Begitulah, setelah kejadian itu kami resmi berpacaran. Kenangan akan ciuman pertama raib
disapu ingatan akan ngeloco bersama pertama. Mulai saat itu agenda ngelocoku sering kali
mengandalkan jasa ketelatenan tangan Mariati. Aku mensyukuri kenyataan bahwa Mariati sama
sekali tak keberatan dengan ritual ngelocoku. Dia selalu ada dan tak jemu menawarkan diri.
Tepatnya, tangan. Meskipun berada di puncak gairah, kami tetap tahu batas. Keperawanan
Mariati resmi kurenggut setelah dia resmi menjadi istriku. Dan keperjakaanku, selain kuserahkan
kepada losion beraroma lautan dan tanganku sendiri, hanya kupasrahkan kepadanya.
/4/ Menulis Epitaf

Ngeloco itu abadi.

Ternyata kebiasaan ngelocoku ini tak berhenti meski aku sudah menikah dan punya anak. Dan,
Mariati masih seperti dulu. Baginya, perkara seks dan pemuasannya adalah pilihan. Dia selalu
memberi penawaran kepadaku, apakah ingin menuntaskan hasrat dengannya atau lewat tanganku
sendiri. Aku melakukan keduanya secara bergantian. Biar adil. Bukankah sebagai lelaki aku
harus bisa adil? Ketika sedang menstruasi, Mariati jadi lebih perhatian. Dialah yang memberiku
losion beraroma rumput laut dan mengeluarkan kembali poster lawas Kalis Mardiasih dari
persembunyiannya. Setelah itu dia kembali menawarkan bantuan tetapi jika aku ingin
menuntaskan hasratku sendirian, dia akan memberiku kesempatan. Dia menemanimu sembari
tersenyum manis. Betapa bahagianya memiliki istri sepertinya.

Bagi Mariati, hal ini tentu lebih baik ketimbang aku harus jajan lonte atau berselingkuh. Dia
pernah mengatakannya. Dengan memberi kebebasan ngeloco kepadaku dan menyediakan
perlengkapannya, dia menggaransi kesetiaanku. Aku meneken perjanjian batin ini dan
bersumpah bahwa seumur hidupku hanya akan penetrasi di gua garba satu wanita ini.

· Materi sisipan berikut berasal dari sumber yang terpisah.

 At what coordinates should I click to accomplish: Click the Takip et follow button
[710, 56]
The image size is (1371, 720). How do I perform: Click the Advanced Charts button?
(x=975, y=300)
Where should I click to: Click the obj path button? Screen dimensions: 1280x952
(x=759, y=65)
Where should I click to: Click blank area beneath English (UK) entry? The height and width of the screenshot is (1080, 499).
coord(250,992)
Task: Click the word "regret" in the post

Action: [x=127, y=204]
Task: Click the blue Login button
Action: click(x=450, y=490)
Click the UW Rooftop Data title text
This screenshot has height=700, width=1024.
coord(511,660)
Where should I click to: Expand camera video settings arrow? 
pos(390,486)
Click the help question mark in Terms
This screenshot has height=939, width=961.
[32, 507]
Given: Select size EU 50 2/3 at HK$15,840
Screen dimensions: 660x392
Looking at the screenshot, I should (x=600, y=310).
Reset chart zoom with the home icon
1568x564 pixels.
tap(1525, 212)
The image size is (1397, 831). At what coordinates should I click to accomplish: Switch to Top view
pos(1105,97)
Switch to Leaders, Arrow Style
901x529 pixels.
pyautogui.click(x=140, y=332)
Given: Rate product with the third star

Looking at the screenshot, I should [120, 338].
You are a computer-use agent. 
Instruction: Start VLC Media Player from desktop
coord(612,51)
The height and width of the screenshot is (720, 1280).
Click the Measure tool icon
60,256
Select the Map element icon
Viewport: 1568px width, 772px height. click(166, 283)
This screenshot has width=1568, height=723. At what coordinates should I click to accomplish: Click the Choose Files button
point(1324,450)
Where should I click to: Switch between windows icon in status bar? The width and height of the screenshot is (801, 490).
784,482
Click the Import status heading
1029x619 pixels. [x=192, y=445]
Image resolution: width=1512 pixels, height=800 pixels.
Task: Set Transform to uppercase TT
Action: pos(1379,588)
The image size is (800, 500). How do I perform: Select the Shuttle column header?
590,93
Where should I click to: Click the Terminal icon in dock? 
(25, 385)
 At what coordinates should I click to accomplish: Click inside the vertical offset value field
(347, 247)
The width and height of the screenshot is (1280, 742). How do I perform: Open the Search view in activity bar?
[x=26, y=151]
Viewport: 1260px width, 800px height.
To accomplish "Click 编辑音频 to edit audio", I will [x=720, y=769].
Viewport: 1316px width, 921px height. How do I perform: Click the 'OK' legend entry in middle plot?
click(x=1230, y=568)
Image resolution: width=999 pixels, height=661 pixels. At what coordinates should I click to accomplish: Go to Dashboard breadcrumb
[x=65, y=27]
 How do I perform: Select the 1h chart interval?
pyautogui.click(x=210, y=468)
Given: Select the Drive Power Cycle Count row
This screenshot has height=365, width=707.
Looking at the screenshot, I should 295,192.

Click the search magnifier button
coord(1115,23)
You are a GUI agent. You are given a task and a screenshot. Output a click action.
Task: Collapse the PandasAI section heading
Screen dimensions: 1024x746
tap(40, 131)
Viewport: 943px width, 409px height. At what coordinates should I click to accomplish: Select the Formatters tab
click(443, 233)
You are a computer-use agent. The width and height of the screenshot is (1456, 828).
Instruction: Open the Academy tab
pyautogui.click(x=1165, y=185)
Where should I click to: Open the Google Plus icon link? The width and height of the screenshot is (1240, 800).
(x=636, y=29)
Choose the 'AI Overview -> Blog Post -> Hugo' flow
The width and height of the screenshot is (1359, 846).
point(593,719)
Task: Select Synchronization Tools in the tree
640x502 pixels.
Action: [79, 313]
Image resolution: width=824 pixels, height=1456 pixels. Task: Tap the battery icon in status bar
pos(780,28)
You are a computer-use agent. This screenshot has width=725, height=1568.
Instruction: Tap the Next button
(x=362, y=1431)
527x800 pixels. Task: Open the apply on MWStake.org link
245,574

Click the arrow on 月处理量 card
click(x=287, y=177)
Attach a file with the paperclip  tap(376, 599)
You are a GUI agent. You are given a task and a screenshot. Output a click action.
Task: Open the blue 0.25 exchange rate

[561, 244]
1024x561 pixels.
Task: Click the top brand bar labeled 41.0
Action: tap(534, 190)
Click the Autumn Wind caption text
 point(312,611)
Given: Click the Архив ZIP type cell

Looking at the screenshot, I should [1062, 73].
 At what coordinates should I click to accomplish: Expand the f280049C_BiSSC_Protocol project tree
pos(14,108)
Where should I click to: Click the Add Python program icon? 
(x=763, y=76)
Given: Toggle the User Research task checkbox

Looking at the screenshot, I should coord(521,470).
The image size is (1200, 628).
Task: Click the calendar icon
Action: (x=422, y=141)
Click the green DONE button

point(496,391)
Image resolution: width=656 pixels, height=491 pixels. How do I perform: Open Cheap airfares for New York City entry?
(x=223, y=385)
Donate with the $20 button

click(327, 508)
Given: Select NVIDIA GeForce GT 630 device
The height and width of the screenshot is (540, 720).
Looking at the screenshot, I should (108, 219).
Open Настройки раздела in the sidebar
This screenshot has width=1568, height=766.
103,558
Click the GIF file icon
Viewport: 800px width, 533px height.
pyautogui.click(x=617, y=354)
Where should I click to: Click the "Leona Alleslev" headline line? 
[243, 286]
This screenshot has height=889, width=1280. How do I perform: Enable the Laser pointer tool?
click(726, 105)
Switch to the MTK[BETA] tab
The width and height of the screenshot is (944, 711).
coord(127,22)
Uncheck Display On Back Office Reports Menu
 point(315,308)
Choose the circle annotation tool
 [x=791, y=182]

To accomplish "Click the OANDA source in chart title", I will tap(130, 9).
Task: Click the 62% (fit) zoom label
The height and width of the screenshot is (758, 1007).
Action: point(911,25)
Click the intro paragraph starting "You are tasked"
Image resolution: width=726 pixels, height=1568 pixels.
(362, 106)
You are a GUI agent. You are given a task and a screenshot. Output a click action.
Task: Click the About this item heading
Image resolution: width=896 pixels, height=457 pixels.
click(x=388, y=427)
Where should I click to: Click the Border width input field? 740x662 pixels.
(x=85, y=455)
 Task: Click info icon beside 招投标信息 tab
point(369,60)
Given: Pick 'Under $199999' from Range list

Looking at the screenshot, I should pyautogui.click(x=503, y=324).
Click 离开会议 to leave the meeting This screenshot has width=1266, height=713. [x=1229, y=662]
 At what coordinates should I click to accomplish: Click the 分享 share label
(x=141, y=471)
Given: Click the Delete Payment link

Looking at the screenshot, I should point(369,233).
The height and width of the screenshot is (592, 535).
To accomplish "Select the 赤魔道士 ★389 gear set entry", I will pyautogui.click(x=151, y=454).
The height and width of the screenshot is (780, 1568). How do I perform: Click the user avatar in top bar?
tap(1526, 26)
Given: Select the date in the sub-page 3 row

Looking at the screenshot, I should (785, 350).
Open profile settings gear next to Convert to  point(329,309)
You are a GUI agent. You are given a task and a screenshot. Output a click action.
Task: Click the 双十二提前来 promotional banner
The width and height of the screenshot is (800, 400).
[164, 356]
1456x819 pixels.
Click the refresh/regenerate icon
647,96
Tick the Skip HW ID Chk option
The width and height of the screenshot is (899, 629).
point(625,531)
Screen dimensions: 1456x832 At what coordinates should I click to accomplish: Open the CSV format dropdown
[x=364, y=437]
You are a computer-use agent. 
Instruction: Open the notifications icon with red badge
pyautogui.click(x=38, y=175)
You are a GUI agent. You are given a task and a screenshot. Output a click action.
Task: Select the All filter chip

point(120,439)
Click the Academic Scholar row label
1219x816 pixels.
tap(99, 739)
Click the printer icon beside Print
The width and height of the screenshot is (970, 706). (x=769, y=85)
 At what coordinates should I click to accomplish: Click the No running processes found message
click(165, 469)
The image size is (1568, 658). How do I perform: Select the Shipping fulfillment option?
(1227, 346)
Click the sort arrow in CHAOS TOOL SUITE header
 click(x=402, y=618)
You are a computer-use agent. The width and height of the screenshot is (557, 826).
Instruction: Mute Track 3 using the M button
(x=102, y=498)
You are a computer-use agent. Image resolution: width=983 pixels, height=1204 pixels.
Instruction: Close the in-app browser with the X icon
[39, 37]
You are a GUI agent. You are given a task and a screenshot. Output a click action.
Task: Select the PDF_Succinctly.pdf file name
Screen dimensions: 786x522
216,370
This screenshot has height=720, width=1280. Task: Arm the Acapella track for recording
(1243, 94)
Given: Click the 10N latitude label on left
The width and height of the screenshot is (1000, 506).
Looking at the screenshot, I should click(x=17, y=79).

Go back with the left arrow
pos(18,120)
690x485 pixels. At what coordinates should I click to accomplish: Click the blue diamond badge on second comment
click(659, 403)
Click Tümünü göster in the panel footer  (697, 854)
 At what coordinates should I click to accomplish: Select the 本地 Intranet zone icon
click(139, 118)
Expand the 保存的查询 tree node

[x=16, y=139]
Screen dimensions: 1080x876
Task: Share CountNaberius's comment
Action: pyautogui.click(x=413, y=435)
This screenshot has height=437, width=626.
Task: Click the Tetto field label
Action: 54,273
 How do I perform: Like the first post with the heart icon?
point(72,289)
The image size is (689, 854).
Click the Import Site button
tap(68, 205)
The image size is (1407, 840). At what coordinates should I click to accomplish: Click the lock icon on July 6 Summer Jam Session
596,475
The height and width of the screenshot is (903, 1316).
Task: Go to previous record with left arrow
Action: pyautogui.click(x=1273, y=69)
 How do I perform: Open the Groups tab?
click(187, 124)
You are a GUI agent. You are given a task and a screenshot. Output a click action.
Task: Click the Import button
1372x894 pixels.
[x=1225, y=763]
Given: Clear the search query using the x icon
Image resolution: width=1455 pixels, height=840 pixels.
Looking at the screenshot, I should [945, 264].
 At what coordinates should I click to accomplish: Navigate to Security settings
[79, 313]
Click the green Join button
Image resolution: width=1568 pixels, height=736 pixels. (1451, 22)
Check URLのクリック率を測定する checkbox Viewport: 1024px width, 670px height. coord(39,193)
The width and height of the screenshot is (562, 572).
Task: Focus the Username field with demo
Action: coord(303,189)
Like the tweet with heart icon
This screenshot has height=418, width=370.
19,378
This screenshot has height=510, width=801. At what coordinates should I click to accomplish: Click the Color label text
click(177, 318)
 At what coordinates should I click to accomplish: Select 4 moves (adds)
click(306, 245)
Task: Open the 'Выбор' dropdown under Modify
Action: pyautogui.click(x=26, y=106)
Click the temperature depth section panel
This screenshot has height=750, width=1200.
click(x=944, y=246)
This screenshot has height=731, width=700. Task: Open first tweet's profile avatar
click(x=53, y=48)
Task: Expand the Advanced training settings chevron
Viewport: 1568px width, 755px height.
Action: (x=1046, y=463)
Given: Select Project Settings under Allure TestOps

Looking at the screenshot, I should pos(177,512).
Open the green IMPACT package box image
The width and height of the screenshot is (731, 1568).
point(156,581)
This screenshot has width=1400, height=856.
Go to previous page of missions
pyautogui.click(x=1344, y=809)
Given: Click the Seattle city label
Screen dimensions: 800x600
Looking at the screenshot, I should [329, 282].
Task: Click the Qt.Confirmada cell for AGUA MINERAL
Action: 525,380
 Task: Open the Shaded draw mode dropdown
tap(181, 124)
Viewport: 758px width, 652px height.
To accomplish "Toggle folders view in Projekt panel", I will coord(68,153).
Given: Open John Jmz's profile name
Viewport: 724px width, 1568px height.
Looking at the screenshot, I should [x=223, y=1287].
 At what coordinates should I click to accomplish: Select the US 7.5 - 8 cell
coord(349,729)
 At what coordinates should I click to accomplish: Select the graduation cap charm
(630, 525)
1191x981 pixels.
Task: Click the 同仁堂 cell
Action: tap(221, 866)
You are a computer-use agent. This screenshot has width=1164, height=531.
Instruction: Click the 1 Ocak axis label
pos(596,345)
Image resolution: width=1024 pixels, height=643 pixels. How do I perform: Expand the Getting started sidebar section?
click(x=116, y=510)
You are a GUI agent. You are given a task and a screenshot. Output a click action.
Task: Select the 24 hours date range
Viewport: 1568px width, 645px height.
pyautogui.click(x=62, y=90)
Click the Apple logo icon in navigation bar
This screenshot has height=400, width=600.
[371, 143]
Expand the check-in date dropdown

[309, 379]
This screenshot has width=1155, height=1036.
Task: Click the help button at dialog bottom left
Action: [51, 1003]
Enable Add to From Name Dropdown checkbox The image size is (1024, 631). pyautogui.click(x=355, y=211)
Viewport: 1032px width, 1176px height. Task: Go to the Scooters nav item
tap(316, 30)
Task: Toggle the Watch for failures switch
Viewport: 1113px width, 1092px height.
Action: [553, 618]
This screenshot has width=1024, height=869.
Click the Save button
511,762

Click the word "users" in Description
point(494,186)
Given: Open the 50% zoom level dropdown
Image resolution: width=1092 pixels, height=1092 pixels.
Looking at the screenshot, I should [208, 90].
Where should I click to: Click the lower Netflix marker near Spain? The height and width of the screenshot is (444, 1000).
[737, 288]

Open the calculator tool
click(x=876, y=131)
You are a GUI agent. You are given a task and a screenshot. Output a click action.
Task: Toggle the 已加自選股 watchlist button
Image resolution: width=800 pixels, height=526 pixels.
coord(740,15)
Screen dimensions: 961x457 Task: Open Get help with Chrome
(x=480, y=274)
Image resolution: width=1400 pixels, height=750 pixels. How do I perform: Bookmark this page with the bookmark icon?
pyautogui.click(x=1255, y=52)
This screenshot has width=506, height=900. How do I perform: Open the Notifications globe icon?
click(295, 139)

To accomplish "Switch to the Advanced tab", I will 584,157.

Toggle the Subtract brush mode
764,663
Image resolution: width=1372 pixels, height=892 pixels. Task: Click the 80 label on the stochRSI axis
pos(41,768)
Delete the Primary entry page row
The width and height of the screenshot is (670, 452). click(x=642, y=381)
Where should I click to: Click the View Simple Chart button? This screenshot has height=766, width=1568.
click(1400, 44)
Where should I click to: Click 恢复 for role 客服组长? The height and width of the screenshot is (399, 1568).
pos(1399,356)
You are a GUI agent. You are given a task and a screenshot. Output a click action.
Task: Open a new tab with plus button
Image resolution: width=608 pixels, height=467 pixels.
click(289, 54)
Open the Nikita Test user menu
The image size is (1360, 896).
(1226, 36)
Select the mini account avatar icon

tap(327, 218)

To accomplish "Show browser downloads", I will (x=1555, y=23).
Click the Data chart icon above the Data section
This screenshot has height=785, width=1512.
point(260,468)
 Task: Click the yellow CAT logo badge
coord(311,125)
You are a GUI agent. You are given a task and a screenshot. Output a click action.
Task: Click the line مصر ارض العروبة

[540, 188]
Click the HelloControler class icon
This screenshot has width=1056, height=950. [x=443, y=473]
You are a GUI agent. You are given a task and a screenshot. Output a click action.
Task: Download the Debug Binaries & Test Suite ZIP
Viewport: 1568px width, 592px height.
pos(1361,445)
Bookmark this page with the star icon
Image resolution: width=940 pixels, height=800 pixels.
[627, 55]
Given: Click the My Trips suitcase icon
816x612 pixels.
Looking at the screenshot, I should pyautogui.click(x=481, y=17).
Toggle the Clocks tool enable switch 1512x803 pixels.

Kupikir aku akan lebih sering ngeloco di masa tua karena Mariati akan tiba ke masa menopause
tapi ternyata aku keliru. Aku divonis dokter menderita penyakit jantung di usia yang relatif
muda, yakni paruh empat puluhan. Kedua anakku baru sekolah di tingkat SMP dan SMA.
Kemungkinan besar aku akan berpulang lebih cepat ketimbang mereka. Aku senantiasa terteror
dengan keadaan ini dan berusaha kuredakan dengan mempergencar ritual bercinta dan ngeloco
dengan Mariati.

Mariati tahu betul apa yang aku pikirkan. Dia juga merasakan kecemasanku. Dan, di suatu
malam setelah bercinta dia membisikkanku sebuah cara yang dipercayanya dapat mengusir rasa
takut kepada kematian. Kami sepakat untuk menertawakan kematian.

Keesokan harinya, kami sepakat mengambil cuti kerja dan pergi ke toko perlengkapan
pemakaman. Kami melihat-lihat batu nisan. Aku menyentuh tekstur nisan yang terbuat dari batu
kali, keramik, dan marmer, lalu duduk-duduk di atasnya dan Mariati menjejeriku. Tak ada
kesedihan. Aku merasa sangat dekat sekaligus merasakan hangatnya kematian. Kubisikkan nisan
yang kupilih kepada Mariati dan Mariati juga melakukan hal serupa. Sebelum pulang, kami
membeli kayu penanda pusara beserta cat untuk menulisinya.

Sesampai di rumah, Mariati menyerahkan cat dan kayu penanda pusara itu kepadaku. Dia
memintaku memulai terlebih dahulu menulis apa saja di kayu itu dan akan dia tancapkan di
pusaraku kelak. Jika pusara itu diganti nisan, tulisan pada kayu itu akan disalin ke batu nisan.

Dengan gemetar kutulis epitafku sendiri pada kayu penanda pusara itu beserta nama lengkapku:

telah ngeloco dengan tenang di alam baka

Rudolf Lakang
Mariati tersenyum seperti biasa tetapi matanya basah dan air matanya meleleh di pipi saat
membaca epitafku itu. Aku memeluknya erat dan berbisik ke telinganya dengan penuh
keyakinan bahwa hidupku masih akan lama. Rajin ngeloco akan membuatku panjang umur.